Ray 3.2 is Luma's cinematic video model. You give it a text prompt or an image, and it returns a video clip at up to 1080p, with the kind of motion and lighting a production pipeline can use. It runs in two modes: text-to-video builds a clip from a description, and image-to-video animates a still you provide.

A lone astronaut in a weathered white suit walks slowly across a windswept red Martian dune at dawn, long blue shadow stretching behind, fine dust streaming off the crest in the wind, the small bright sun low on the horizon. Slow cinematic tracking shot from the side, epic scale, photoreal, warm-to-cool color grade.

The clip above came from a single text prompt. This guide covers both modes, keyframes for frame-level direction, and the controls over resolution, duration, HDR, and looping.

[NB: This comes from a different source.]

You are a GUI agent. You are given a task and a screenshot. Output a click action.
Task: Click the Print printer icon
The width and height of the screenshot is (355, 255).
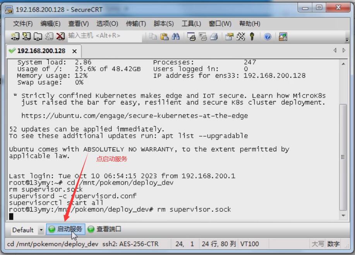pos(213,36)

Ray 3.2 generates no audio. The output is a silent MP4, so plan to add sound in post or with a separate audio model.

Text-to-video

The simplest request is a prompt plus a resolution and duration. Ray reads cinematic language well, so describe the shot the way you'd brief a camera operator: subject, motion, camera move, and light.

Text-to-video at 720p

A jewel-green hummingbird hovers at a vivid red hibiscus flower, wings a soft blur, tongue dipping into the bloom, tiny droplets falling. Extreme slow-motion macro, shallow depth of field, soft morning backlight, lush defocused garden behind.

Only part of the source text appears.